Effectivity of mesenchymal stem cells for bleomycin-induced pulmonary fibrosis: a systematic review and implication for clinical application

Jingtao Li,Fanpu Ji,Jie Shi,Yue Zhang,Yunyu Zhao,Ying Liu,Zhipeng Yan

doi:10.1186/s13287-021-02551-y

Abstract

Pulmonary fibrosis (PF) is a chronic, progressive, fibrotic interstitial disease of the lung with poor prognosis and without effective treatment currently. Data from previous coronavirus infections, such as the Severe Acute Respiratory Syndrome (SARS) and Middle East Respiratory Syndrome, as well as current clinical evidence from the Coronavirus disease 2019 (COVID-19), support that SARS-CoV-2 infection may lead to PF, seriously impacting patient prognosis and quality of life.

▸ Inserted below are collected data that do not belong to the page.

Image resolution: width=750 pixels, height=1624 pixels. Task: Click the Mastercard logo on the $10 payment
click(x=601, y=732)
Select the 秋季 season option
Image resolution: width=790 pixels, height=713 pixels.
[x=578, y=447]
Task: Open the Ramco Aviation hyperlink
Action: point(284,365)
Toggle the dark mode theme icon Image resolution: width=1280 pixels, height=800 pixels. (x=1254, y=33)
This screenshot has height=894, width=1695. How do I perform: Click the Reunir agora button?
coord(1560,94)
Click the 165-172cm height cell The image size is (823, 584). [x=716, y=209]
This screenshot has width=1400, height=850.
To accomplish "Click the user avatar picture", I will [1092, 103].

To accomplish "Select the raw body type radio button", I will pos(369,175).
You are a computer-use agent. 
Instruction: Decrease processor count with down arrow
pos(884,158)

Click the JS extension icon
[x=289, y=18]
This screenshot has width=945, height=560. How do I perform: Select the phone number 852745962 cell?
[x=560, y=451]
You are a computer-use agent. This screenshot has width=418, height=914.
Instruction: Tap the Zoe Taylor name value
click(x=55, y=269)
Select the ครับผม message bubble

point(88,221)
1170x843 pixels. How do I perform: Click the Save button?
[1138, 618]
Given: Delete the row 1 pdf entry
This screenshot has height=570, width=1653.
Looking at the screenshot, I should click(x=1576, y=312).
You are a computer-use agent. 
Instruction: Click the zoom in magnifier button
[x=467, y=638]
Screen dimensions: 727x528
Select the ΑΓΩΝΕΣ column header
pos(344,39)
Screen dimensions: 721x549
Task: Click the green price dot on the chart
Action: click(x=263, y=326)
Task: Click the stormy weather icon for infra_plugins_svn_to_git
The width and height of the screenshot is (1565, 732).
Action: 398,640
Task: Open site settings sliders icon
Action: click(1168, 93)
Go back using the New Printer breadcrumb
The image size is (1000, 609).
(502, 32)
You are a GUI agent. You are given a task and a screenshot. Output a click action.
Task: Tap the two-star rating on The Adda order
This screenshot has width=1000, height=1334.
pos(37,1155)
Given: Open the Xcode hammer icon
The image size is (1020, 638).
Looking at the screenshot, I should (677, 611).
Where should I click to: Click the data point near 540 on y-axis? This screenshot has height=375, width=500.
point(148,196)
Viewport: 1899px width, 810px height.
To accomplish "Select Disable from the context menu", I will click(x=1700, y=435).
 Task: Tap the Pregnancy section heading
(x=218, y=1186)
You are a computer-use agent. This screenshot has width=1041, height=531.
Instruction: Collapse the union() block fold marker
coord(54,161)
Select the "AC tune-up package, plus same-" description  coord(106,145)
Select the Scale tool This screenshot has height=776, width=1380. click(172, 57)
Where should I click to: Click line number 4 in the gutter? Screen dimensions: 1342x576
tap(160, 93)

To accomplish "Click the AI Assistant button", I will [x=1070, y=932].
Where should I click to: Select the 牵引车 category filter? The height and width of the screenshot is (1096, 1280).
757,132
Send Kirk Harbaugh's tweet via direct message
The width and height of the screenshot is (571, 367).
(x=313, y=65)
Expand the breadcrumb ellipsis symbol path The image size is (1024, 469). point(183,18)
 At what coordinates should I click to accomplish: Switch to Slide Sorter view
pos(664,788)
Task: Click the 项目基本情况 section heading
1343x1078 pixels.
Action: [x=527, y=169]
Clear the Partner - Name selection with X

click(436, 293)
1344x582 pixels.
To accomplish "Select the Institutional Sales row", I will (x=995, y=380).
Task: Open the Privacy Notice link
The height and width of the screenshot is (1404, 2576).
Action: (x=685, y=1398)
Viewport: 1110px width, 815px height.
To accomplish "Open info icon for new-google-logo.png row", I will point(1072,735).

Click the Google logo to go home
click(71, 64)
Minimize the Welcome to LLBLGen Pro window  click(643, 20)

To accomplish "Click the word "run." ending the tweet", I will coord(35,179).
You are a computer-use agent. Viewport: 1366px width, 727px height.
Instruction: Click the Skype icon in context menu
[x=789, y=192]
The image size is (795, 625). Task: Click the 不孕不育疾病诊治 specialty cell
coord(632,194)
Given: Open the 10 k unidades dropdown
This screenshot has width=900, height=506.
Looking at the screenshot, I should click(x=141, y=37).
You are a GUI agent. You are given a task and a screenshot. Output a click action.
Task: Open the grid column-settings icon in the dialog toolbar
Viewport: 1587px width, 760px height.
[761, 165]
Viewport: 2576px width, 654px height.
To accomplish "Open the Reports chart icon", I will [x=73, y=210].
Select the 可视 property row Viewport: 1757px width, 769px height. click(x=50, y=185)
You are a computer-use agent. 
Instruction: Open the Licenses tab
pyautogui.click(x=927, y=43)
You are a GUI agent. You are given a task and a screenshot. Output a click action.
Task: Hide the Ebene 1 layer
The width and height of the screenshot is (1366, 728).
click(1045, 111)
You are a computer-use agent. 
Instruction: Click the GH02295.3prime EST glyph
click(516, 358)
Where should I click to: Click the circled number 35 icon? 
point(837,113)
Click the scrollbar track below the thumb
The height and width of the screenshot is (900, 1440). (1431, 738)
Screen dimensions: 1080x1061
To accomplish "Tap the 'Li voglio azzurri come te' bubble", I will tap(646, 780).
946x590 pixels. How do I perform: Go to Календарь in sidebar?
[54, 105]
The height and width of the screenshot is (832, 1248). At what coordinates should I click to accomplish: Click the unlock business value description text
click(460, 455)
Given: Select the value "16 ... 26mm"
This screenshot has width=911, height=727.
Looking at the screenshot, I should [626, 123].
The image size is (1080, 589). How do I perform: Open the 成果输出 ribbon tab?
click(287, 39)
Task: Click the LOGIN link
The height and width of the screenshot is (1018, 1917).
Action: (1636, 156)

Therefore, effective prevention and treatment of PF will improve patient prognosis and reduce the overall social and economic burdens. Stem cells, especially mesenchymal stem cells (MSCs) have many great advantages, including migration to damaged lung tissue and secretion of various paracrine factors, thereby regulating the permeability of endothelial and epithelial cells, reducing inflammatory response, promoting tissue repair and inhibiting bacterial growth. Clinical trials of MSCs for the treatment of acute lung injury, PF and severe and critically ill COVID-19 are ongoing. The purpose of this study is to systematically review preclinical studies, explored the effectiveness of MSCs in the treatment of bleomycin (BLM)-induced pulmonary fibrosis and analyze the potential mechanism, combined with clinical trials of current MSCs for idiopathic pulmonary fibrosis (IPF) and COVID-19, so as to provide support for clinical research and transformation of MSCs. Searching PubMed and Embase (− 2021.4) identified a total of 36 preclinical studies of MSCs as treatment of BLM-induced acute lung injury and PF in rodent models. Most of the studies showed the MSCs treatment to reduce BLM-induced lung tissue inflammatory response, inflammatory cell infiltration, inflammatory cytokine expression, extracellular matrix production and collagen deposition, and to improve Ashcroft score. The results of present studies indicate that MSCs may serve as a potential therapeutic modality for the treatment of PF, including viral-induced PF and IPF.

Highlights

Pulmonary fibrosis (PF) is a chronic, progressive and irreversible condition in interstitial lung diseases (ILDs)
Inclusion criteria (a) The model of PF was induced by BLM; (b) Mice or rats were used as experimental animals, without immune deficiency or genetic modification; (c) BLM was delivered via intratracheal infusion; (d) The intervention was mesenchymal stem cells (MSCs) therapy, excluding embryonic stem cells and induced pluripotent stem cells; (e) The transplantation routes of MSCs included intratracheal infusion or intravenous injection; (f ) The study reported on original data; (g) The primary end points were pulmonary histopathological changes and quantitative or semi-quantitative analysis of the degree of pulmonary inflammation or fibrosis
Srour et al [49] later reported a retrospective analysis of 17 studies on MSCs-based treatment of BLM-induced PF in mice, showing that MSCs can improve the extent of BLM-induced pulmonary collagen deposition and reduce the Ashcroft score, decrease the total cell count, neutrophils count and Transforming growth factor-beta (TGF-β) level in bronchoalveolar lavage fluid, and improve the survival rate

Summary

Introduction

Pulmonary fibrosis (PF) is a chronic, progressive and irreversible condition in interstitial lung diseases (ILDs). The etiology of PF is complex and related to environment, drug, pathogenesis, genetic and other factors. The etiologies vary for different pathologic forms of PF, the current hypothesis of its general pathogenesis involves abnormal wound healing of alveolar epithelial cells in response to repeated injury stimulation [2]. Injured alveolar epithelial cells secrete a variety of immune mediators, including cytokines, growth factors, and chemokines, such as TGF-β, IL-1β, IL-2, IL-6, and matrix metalloproteinases (MMPs), that alter the pulmonary microenvironment and trigger pulmonary inflammatory responses and subsequent fibrous scarring [3]. No drug is available that can reverse PF nor improve the deteriorated pulmonary function.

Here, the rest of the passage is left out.